El acoso a un alumno desvela que no existe protocolo para estos casos en la Universidad

María Jesús Fuente Decimavilla
maría jesús fuente VIGO / LA VOZ

PONTEVEDRA

Oscar Vazquez

El presidente del Tribunal de Garantías avisa de que hay que estar en guardia ante la cantidad de casos detectados en la ESO

14 dic 2017 . Actualizado a las 16:48 h.

Un caso de acoso escolar en el ámbito del alumnado de la Universidad de Vigo desveló que no existe protocolo en la institución para aplicar en estas situaciones, al contrario de lo que sucede con el acoso laboral y sexual, que sí lo tienen.

El dato fue facilitado ayer por el presidente del Tribunal de Garantías, Argimiro Rojo, quien aseguró que se actuó con suma celeridad para resolverlo. Durante la presentación de la memoria anual del 2016, advirtió de la necesidad de «estar en garda; entre outras razóns porque segundo un estudo do grupo CIES desta Universidade, o 70 % do alumnado galego da ESO sofre algún tipo de acoso escolar». El hecho de que se trate de la etapa educativa precedente hace, a su juicio, que la Universidad tenga que estar vigilante ante esa plaga.

En general, el número de expedientes tramitados por el tribunal descendió de forma considerable al sumar solo 25 frente a los 66 del 2013, lo que según Rojo indica la tendencia a la baja de las reclamaciones. Sin embargo, Adela Sánchez Moreiras, del Personal Docente e Investigador, justificó la reducción de quejas por dirigirse cada vez más a los juzgados.

La mayoría de los expedientes se refieren al alumnado (76 %), seguidos a distancia del personal de administración y servicios y del profesorado, en ambos casos un 12 %. Por campus, predomina el de Vigo (68 %), seguido a distancia de Ourense y Pontevedra, con un 12 % cada uno.

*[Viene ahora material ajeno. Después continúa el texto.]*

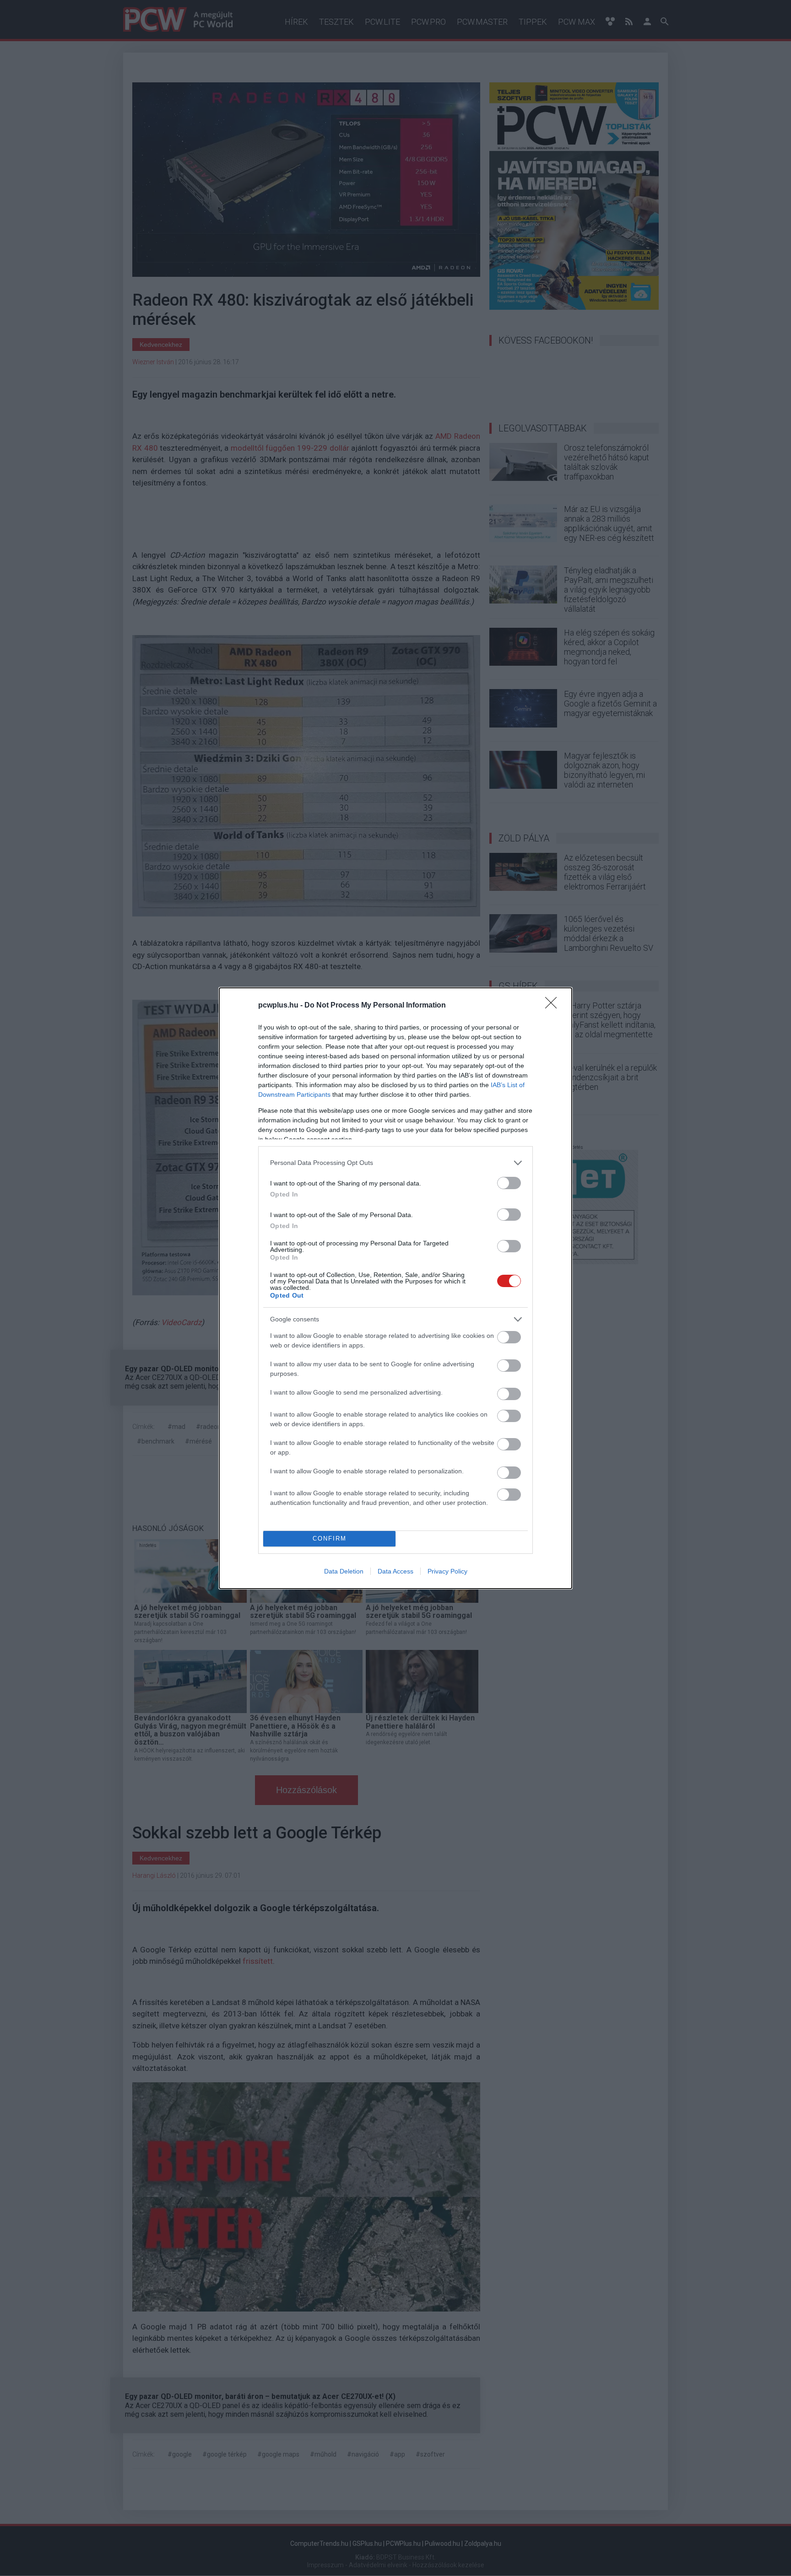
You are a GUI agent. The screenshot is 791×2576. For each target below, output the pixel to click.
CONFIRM (330, 1538)
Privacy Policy (447, 1571)
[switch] (509, 1183)
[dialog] (395, 1288)
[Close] (554, 1005)
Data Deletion (343, 1571)
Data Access (395, 1571)
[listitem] (395, 1163)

Por sexos, en esta ocasión como novedad predominan los hombres (48 %) frente a las mujeres (36 %). El resto son reclamaciones hechas de forma conjunta por personas de ambos sexos.

Los principales temas que motivan las quejas de los alumnos tienen que ver con la reclamación y revisión de calificaciones. Se dio el caso de un proceso de revisión de examen que se prolongó durante más de un año, un hecho puntual que, según Argimiro Rojo, no debe repetirse. Hace un llamamiento para que se respeten los derechos de los estudiantes y para que no sean utilizados como víctimas o rehenes en los conflictos entre docentes.

Las inquietudes del profesorado están motivadas por el incremento del uso indebido de las nuevas tecnologías, lo que da lugar a casos de plagio, copia, acoso e indisciplina en las aulas. Exceso de burocracia, estrés, sobrecarga y fatiga son otras de sus preocupaciones. Según Rojo, esto «nos sitúa nun escenario permanente de frenesí, precipitación, improvisación y superficialidad», lo que provoca actuaciones carentes de rigor en las que se prima la cantidad sobre la calidad. A su juicio, la Universidad no debe contagiarse del ritmo desbocado de la sociedad. Sugiere crear un premio a la solidaridad.

Las quejas del personal de administración y servicios se refieren, sobre todo, a convocatorias de concurrencia competitiva y al acoso laboral.